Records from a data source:
══════

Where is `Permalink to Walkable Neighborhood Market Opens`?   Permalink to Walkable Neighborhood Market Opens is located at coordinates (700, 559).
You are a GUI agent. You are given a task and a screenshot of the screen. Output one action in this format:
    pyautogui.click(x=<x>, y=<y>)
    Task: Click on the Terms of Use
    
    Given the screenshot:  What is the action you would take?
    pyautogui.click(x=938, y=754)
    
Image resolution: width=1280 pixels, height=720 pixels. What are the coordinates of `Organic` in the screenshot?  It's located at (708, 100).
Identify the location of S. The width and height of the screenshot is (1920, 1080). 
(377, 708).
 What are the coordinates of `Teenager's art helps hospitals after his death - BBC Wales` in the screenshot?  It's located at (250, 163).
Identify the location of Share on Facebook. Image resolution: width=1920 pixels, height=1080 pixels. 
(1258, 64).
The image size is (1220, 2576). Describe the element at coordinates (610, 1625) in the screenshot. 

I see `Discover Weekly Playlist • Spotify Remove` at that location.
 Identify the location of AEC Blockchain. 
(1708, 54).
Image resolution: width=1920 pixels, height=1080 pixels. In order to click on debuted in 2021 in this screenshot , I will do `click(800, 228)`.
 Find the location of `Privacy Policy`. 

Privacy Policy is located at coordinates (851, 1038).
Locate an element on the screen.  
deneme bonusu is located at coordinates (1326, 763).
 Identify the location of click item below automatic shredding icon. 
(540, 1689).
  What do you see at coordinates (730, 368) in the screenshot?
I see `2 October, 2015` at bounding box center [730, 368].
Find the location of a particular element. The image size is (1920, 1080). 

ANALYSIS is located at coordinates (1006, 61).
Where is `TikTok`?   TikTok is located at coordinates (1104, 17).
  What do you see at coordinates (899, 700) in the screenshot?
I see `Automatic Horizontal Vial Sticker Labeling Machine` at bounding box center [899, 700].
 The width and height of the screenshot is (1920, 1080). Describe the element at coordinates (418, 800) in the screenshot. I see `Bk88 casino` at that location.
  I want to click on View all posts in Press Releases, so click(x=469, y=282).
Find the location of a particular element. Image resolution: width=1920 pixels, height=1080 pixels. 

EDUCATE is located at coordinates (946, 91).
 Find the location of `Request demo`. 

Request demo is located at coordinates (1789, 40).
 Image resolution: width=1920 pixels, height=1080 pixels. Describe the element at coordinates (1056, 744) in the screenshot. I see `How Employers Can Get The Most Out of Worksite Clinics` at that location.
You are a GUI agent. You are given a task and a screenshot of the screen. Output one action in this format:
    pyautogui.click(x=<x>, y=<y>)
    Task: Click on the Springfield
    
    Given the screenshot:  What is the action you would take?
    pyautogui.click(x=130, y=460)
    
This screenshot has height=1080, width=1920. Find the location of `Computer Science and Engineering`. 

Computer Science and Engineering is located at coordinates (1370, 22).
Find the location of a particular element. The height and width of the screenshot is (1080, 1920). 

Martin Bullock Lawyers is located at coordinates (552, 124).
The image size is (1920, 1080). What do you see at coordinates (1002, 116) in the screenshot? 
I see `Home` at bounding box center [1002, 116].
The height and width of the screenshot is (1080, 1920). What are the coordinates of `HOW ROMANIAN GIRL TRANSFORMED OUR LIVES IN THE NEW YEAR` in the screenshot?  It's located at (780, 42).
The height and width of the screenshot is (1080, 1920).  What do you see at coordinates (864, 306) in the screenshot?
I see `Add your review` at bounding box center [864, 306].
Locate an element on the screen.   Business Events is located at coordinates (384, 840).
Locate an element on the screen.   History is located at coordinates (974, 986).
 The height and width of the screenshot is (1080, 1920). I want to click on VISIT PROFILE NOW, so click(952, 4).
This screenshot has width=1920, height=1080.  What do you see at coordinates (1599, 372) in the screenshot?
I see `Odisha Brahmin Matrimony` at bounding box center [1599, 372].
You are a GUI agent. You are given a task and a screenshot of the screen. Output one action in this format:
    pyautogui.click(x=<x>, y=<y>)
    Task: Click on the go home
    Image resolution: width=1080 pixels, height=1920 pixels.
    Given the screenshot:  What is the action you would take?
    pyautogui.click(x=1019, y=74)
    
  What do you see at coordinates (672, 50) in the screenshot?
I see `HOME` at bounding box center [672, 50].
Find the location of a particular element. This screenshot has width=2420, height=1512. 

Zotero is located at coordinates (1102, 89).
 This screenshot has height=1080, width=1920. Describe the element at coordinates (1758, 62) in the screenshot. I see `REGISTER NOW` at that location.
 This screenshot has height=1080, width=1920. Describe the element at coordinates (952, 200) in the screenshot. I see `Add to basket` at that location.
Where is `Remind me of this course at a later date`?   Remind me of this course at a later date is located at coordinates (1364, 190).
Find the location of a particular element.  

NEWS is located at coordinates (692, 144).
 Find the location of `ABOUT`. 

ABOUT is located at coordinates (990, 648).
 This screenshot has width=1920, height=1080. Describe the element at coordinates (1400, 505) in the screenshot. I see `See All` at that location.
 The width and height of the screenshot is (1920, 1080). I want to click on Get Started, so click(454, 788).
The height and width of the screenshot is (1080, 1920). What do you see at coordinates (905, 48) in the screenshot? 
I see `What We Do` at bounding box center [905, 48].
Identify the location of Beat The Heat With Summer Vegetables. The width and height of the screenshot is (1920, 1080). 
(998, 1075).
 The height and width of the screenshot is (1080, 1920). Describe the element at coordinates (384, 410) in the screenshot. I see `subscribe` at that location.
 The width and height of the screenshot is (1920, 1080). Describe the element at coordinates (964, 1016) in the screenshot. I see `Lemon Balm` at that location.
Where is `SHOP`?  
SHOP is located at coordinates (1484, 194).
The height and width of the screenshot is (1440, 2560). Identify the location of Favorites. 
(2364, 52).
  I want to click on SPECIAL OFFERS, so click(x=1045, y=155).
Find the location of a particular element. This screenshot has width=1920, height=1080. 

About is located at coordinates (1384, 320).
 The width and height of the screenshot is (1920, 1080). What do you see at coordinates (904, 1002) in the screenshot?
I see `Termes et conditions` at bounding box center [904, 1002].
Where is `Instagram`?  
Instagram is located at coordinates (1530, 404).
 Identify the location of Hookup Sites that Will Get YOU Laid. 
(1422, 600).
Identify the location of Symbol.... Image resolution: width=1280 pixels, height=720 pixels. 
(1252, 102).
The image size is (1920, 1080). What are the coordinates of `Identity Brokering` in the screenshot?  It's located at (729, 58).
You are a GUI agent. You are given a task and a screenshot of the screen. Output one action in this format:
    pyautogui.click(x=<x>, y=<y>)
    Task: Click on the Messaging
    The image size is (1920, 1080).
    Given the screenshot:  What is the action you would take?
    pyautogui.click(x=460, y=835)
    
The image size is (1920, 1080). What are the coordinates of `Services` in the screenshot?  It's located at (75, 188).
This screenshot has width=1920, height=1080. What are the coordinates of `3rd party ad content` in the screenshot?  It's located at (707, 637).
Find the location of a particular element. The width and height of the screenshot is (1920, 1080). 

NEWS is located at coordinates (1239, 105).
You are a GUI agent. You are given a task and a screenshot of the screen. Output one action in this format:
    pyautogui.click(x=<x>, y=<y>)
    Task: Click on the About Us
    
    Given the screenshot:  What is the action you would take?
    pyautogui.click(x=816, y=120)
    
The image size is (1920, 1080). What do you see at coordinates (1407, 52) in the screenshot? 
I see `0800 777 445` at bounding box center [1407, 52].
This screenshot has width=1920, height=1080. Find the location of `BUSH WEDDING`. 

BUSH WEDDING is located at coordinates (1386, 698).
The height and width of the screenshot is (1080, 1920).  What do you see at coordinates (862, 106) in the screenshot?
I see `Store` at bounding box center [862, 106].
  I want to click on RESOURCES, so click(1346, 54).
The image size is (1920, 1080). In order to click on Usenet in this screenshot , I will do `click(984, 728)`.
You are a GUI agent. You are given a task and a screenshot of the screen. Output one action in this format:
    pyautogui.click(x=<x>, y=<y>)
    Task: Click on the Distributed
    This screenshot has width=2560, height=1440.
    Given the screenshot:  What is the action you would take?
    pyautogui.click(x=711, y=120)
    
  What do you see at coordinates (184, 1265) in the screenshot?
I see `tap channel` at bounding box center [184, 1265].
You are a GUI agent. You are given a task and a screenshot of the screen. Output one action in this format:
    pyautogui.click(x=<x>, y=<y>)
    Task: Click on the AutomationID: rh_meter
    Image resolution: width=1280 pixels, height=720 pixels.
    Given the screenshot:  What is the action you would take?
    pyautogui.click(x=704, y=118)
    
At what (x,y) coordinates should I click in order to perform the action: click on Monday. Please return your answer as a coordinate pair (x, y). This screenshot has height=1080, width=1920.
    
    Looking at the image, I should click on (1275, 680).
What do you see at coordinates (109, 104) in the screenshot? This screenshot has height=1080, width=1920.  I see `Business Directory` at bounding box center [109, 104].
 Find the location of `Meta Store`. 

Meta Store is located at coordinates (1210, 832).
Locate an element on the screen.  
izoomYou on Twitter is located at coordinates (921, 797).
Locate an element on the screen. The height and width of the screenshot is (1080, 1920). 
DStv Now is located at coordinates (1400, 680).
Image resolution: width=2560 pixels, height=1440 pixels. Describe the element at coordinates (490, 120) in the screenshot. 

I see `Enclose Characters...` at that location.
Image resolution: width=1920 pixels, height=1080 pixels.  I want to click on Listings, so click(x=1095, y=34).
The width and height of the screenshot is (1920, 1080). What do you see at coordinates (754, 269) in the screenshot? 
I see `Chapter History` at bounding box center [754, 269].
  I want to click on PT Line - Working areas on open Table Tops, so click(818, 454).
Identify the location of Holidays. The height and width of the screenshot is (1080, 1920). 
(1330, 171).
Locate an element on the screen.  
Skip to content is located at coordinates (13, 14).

══════

▶ **WHAT TO PRODUCE**
Turn everything from the start of the records down to the line containing "Image resolution: width=1280 pixels, height=720 pixels. What" into a numbered list, leaving out blank lines.

▶ **TASK SOLUTION**
1. Where is `Permalink to Walkable Neighborhood Market Opens`?   Permalink to Walkable Neighborhood Market Opens is located at coordinates (700, 559).
2. You are a GUI agent. You are given a task and a screenshot of the screen. Output one action in this format:
3.     pyautogui.click(x=<x>, y=<y>)
4.     Task: Click on the Terms of Use
5.     Given the screenshot:  What is the action you would take?
6.     pyautogui.click(x=938, y=754)
7. Image resolution: width=1280 pixels, height=720 pixels. What are the coordinates of `Organic` in the screenshot?  It's located at (708, 100).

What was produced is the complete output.